• Collected data entries:
* * * * * * *

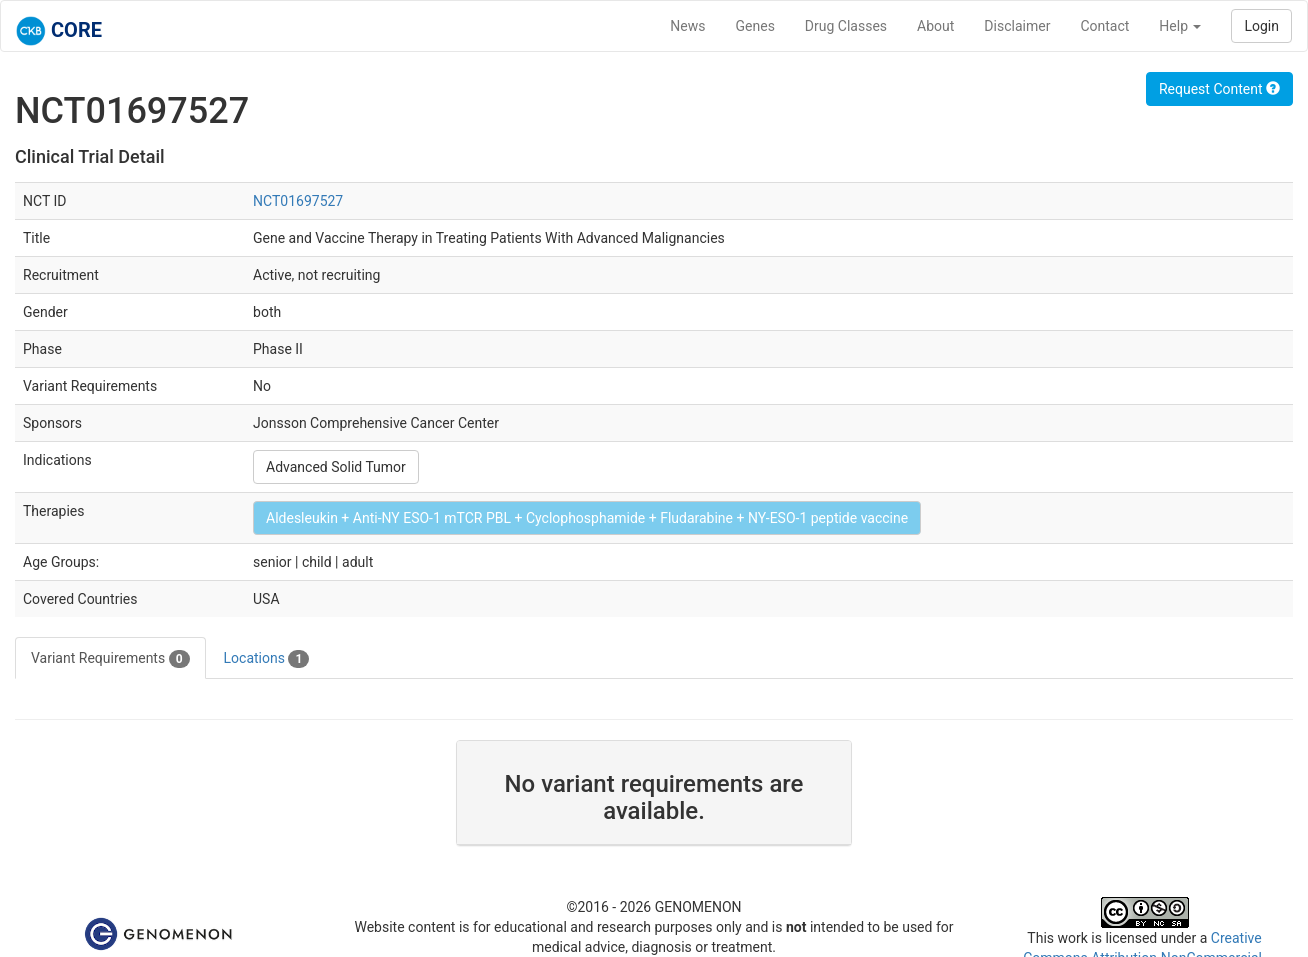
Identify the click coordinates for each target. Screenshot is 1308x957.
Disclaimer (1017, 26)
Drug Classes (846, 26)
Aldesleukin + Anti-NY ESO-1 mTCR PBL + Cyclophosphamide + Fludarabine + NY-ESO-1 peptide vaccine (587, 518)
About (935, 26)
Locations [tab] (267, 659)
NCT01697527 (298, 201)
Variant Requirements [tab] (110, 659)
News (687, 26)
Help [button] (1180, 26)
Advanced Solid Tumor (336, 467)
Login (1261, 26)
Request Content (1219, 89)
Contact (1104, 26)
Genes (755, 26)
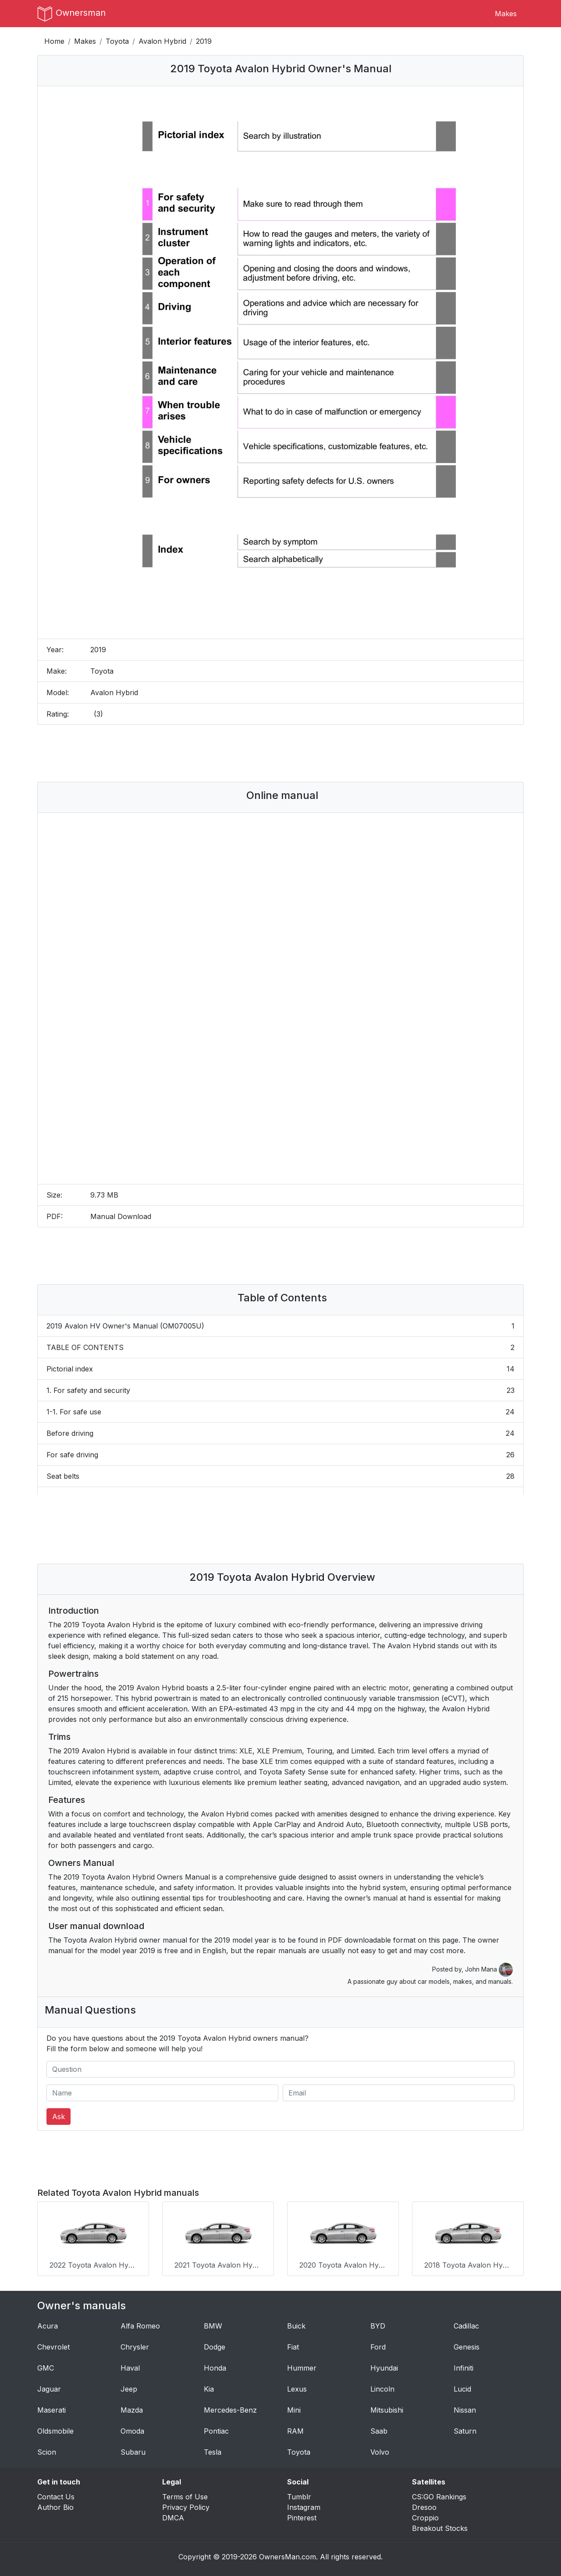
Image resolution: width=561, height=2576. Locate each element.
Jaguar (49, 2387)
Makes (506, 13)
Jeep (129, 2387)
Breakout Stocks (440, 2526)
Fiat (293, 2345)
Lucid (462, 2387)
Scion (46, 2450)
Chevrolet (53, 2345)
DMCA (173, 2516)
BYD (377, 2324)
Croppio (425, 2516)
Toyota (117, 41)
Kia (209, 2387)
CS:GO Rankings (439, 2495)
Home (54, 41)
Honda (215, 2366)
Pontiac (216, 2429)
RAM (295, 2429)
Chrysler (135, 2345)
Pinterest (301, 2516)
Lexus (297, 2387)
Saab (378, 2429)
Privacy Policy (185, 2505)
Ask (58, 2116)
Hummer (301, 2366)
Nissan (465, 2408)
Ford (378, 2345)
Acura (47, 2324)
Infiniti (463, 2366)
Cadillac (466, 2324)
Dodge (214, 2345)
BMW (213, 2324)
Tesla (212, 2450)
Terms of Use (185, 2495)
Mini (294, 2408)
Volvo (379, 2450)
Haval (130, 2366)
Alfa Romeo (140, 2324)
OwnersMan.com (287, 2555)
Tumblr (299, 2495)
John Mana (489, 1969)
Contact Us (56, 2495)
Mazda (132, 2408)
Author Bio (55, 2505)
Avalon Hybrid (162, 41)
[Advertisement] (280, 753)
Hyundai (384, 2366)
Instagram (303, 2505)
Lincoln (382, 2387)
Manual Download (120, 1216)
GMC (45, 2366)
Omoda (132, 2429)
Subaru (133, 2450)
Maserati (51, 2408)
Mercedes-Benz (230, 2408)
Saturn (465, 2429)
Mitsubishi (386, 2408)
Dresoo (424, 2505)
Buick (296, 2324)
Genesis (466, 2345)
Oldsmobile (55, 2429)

* * * * * * *

• TASK GOAL:
Please copy every line from the entries that includes the word "each".

• SOLUTION BELOW:
Identify the click coordinates for each target. Screenshot is 1308x957.
Image resolution: width=561, height=2576. Locate each element.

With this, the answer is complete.